*** Block opens ***

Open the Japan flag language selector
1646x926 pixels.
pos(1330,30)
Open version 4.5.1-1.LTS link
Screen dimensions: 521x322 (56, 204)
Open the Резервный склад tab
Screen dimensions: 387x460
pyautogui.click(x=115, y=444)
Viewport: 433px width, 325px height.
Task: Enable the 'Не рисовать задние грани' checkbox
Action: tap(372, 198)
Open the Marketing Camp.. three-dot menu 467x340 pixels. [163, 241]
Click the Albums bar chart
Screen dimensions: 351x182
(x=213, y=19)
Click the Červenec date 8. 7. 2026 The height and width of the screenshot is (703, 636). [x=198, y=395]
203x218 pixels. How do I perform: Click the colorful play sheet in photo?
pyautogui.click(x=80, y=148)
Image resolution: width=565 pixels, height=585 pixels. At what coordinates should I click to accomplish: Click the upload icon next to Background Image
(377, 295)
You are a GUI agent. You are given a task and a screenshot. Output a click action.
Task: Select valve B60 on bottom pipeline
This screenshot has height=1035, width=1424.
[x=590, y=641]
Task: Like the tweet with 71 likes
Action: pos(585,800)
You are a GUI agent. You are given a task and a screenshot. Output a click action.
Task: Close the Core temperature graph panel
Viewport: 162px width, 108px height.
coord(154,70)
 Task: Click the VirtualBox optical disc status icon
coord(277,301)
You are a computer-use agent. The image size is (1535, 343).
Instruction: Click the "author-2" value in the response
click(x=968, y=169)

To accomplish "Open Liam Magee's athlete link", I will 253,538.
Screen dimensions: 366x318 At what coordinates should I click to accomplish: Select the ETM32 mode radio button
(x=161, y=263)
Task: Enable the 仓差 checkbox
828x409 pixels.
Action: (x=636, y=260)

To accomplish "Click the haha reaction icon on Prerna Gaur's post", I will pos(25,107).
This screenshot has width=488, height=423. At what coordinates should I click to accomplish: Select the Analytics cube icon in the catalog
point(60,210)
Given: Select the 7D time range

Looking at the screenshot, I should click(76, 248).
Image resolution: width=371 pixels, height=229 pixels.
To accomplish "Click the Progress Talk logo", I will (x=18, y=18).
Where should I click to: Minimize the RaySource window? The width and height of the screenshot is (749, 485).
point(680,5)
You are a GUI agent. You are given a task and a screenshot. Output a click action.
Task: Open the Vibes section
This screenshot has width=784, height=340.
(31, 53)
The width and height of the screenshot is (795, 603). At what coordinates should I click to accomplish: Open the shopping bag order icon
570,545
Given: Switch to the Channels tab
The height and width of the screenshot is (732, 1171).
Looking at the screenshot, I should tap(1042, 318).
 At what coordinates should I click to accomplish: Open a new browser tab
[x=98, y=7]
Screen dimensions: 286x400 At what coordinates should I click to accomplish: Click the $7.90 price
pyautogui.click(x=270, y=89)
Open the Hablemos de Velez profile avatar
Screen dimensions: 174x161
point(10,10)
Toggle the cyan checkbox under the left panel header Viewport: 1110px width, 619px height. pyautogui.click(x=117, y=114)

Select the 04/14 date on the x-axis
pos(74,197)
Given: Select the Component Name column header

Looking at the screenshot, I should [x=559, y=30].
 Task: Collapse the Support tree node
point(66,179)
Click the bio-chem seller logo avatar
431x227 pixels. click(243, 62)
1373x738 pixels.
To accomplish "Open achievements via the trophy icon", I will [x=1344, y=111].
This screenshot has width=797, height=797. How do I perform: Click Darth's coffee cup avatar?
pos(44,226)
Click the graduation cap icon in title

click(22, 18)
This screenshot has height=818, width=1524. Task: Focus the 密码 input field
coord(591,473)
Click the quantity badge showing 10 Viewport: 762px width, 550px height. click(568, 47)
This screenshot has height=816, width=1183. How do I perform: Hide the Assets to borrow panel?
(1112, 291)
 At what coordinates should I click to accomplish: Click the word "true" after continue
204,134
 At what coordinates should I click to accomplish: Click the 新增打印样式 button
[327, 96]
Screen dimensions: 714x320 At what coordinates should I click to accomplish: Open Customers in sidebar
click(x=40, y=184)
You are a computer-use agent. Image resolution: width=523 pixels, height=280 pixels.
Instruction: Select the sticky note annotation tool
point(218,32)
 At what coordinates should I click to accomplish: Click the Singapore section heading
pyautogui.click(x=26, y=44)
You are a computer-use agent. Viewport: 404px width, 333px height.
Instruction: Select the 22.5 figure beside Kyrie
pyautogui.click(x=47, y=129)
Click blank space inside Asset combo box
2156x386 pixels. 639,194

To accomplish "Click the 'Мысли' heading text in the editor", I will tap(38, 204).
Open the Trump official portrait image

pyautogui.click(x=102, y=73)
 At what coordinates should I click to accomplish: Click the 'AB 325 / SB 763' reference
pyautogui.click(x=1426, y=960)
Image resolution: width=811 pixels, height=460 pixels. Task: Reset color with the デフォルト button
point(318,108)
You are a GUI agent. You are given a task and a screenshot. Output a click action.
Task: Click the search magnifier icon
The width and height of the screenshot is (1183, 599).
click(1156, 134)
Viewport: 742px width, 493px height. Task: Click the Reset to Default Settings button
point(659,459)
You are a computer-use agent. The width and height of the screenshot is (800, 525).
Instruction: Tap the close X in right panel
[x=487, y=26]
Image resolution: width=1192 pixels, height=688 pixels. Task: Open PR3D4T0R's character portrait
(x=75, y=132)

*** Block closes ***

> [Action item] Restate the listing in full, word for word.

> [Answer space]
Open the Japan flag language selector
1646x926 pixels.
pos(1330,30)
Open version 4.5.1-1.LTS link
Screen dimensions: 521x322 (56, 204)
Open the Резервный склад tab
Screen dimensions: 387x460
pyautogui.click(x=115, y=444)
Viewport: 433px width, 325px height.
Task: Enable the 'Не рисовать задние грани' checkbox
Action: tap(372, 198)
Open the Marketing Camp.. three-dot menu 467x340 pixels. [163, 241]
Click the Albums bar chart
Screen dimensions: 351x182
(x=213, y=19)
Click the Červenec date 8. 7. 2026 The height and width of the screenshot is (703, 636). [x=198, y=395]
203x218 pixels. How do I perform: Click the colorful play sheet in photo?
pyautogui.click(x=80, y=148)
Image resolution: width=565 pixels, height=585 pixels. At what coordinates should I click to accomplish: Click the upload icon next to Background Image
(377, 295)
You are a GUI agent. You are given a task and a screenshot. Output a click action.
Task: Select valve B60 on bottom pipeline
This screenshot has height=1035, width=1424.
[x=590, y=641]
Task: Like the tweet with 71 likes
Action: pos(585,800)
You are a GUI agent. You are given a task and a screenshot. Output a click action.
Task: Close the Core temperature graph panel
Viewport: 162px width, 108px height.
coord(154,70)
 Task: Click the VirtualBox optical disc status icon
coord(277,301)
You are a computer-use agent. The image size is (1535, 343).
Instruction: Click the "author-2" value in the response
click(x=968, y=169)

To accomplish "Open Liam Magee's athlete link", I will 253,538.
Screen dimensions: 366x318 At what coordinates should I click to accomplish: Select the ETM32 mode radio button
(x=161, y=263)
Task: Enable the 仓差 checkbox
828x409 pixels.
Action: (x=636, y=260)

To accomplish "Click the haha reaction icon on Prerna Gaur's post", I will pos(25,107).
This screenshot has width=488, height=423. At what coordinates should I click to accomplish: Select the Analytics cube icon in the catalog
point(60,210)
Given: Select the 7D time range

Looking at the screenshot, I should click(76, 248).
Image resolution: width=371 pixels, height=229 pixels.
To accomplish "Click the Progress Talk logo", I will (x=18, y=18).
Where should I click to: Minimize the RaySource window? The width and height of the screenshot is (749, 485).
point(680,5)
You are a GUI agent. You are given a task and a screenshot. Output a click action.
Task: Open the Vibes section
This screenshot has width=784, height=340.
(31, 53)
The width and height of the screenshot is (795, 603). At what coordinates should I click to accomplish: Open the shopping bag order icon
570,545
Given: Switch to the Channels tab
The height and width of the screenshot is (732, 1171).
Looking at the screenshot, I should tap(1042, 318).
 At what coordinates should I click to accomplish: Open a new browser tab
[x=98, y=7]
Screen dimensions: 286x400 At what coordinates should I click to accomplish: Click the $7.90 price
pyautogui.click(x=270, y=89)
Open the Hablemos de Velez profile avatar
Screen dimensions: 174x161
point(10,10)
Toggle the cyan checkbox under the left panel header Viewport: 1110px width, 619px height. pyautogui.click(x=117, y=114)

Select the 04/14 date on the x-axis
pos(74,197)
Given: Select the Component Name column header

Looking at the screenshot, I should [x=559, y=30].
 Task: Collapse the Support tree node
point(66,179)
Click the bio-chem seller logo avatar
431x227 pixels. click(243, 62)
1373x738 pixels.
To accomplish "Open achievements via the trophy icon", I will [x=1344, y=111].
This screenshot has width=797, height=797. How do I perform: Click Darth's coffee cup avatar?
pos(44,226)
Click the graduation cap icon in title

click(22, 18)
This screenshot has height=818, width=1524. Task: Focus the 密码 input field
coord(591,473)
Click the quantity badge showing 10 Viewport: 762px width, 550px height. click(568, 47)
This screenshot has height=816, width=1183. How do I perform: Hide the Assets to borrow panel?
(1112, 291)
 At what coordinates should I click to accomplish: Click the word "true" after continue
204,134
 At what coordinates should I click to accomplish: Click the 新增打印样式 button
[327, 96]
Screen dimensions: 714x320 At what coordinates should I click to accomplish: Open Customers in sidebar
click(x=40, y=184)
You are a computer-use agent. Image resolution: width=523 pixels, height=280 pixels.
Instruction: Select the sticky note annotation tool
point(218,32)
 At what coordinates should I click to accomplish: Click the Singapore section heading
pyautogui.click(x=26, y=44)
You are a computer-use agent. Viewport: 404px width, 333px height.
Instruction: Select the 22.5 figure beside Kyrie
pyautogui.click(x=47, y=129)
Click blank space inside Asset combo box
2156x386 pixels. 639,194

To accomplish "Click the 'Мысли' heading text in the editor", I will tap(38, 204).
Open the Trump official portrait image

pyautogui.click(x=102, y=73)
 At what coordinates should I click to accomplish: Click the 'AB 325 / SB 763' reference
pyautogui.click(x=1426, y=960)
Image resolution: width=811 pixels, height=460 pixels. Task: Reset color with the デフォルト button
point(318,108)
You are a GUI agent. You are given a task and a screenshot. Output a click action.
Task: Click the search magnifier icon
The width and height of the screenshot is (1183, 599).
click(1156, 134)
Viewport: 742px width, 493px height. Task: Click the Reset to Default Settings button
point(659,459)
You are a computer-use agent. The width and height of the screenshot is (800, 525).
Instruction: Tap the close X in right panel
[x=487, y=26]
Image resolution: width=1192 pixels, height=688 pixels. Task: Open PR3D4T0R's character portrait
(x=75, y=132)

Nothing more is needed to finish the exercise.